Commentator Miriam Landman tells us about her first visit to a new bar in San Francisco – one that serves up oxygen instead of alcohol.



Transcript

CURWOOD: Hindsight, the say, is twenty-twenty. And for critical issues such as air quality, commentator Miriam Landman hopes hindsight and foresight will win out over our typically shortsighted perspective. She brings us this wake-up call from the future.

[RINGING ALARM CLOCK]

LANDMAN: It’s a typical morning in the year 2020. I get ready for work by climbing into my full-body bubble suit. I zip it up and glance in the mirror to make sure my oxygen tank is on straight. Sound absurd? Well, we already buy bottled water, and we pay more for it than for gasoline. And on smoggy days we reach for our inhalers. And now, some of us even duck into an oxygen bar for a 20-minute hit of pure, unadulterated air.

The first time I heard of an oxygen spa, I was skimming through a magazine. There was an ad featuring a model with clear plastic tubes inserted into her nostrils. The ad was for the “O2 Spa Bar,” a stylish Toronto salon offering "oxygen sessions" for $16 a pop. The ad stated: "It may sound weird at first. But think about how much smog and car exhaust you breathe into your lungs every day."

Well, that certainly is something to think about. Unfortunately, instead of actually solving that problem, oxygen bars have sprung up all over the world— first in smoggy Asian cities like Tokyo, where there are also coin-operated oxygen booths on the streets, and later in Europe and North America. So when an air bar opened up in my fair city of San Francisco, I just had to go check it out.

[ MUSIC: Telepopmusik “Breathe (Extended Mix) Breathe {CD-Single} Emi Int’l (2002)]

It was a long, dimly lit room that felt like a cocktail lounge. Twenty-something hipsters were lounging around on pleather couches, while a DJ spun ambient techno music. I sidled up to the bar and perused the menu of aromatherapy oxygen blends with names like Euphoric, Release, and Relax. I ordered a dose of Release from the bartender, and I asked him if I was about to get high. “I wouldn’t put it that way,” he said. “It just makes you feel better. And it lasts longer than the feeling you’d get from drinking a beer.”

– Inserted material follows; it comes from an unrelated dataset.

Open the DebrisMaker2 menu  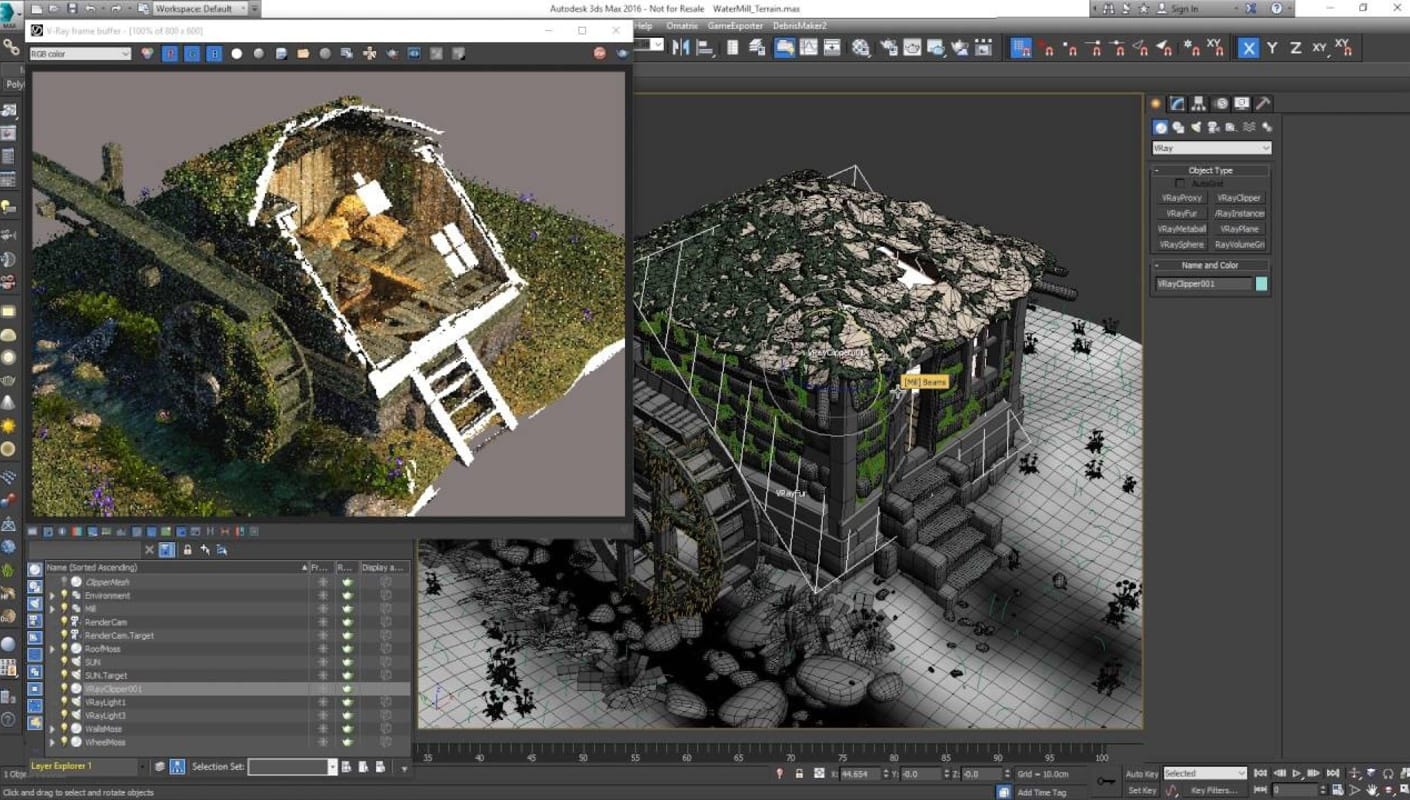tap(799, 26)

Soon, I was hooked up a tank of the herbal oxygen concoction. There was a tube in my nose. I can’t say I felt as glamorous as I would had I been holding a martini, and I can’t say it actually did anything for me - other than inject the scent of Lavender into my nasal passage. But that’s not surprising, since there’s no sound evidence that oxygen spa treatments are at all effective in cleaning pollutants out of our lungs.

The original website for Woody Harrelson's Los Angeles oxygen bar declared: “Up your nose with a rubber hose” and “join the rest of society who laughed at the idea of bottled water.” It is hard to take oxygen bars seriously, but the implications are serious, as serious as a heart attack. Medical studies have found that breathing dirty air can actually trigger fatal heart attacks in people with cardiac problems. And roughly 17 million people, in the U.S. alone, suffer from asthma. That’s three times as many as there were twenty years ago.

Recently, I read a magazine blurb about a new high-fashion jacket that came equipped with a smog-filtering mask attached to its hood. Jackets with breathing masks and oxygen-hocking establishments, to my mind, belong in a bleak, futuristic, sci-fi world. But while we were sleeping, the future arrived. The surreal is now the real. So I can’t help but wonder: What’s next?

CURWOOD: Miriam Landman is a freelance writer, and a green building consultant with Simon & Associates in San Francisco.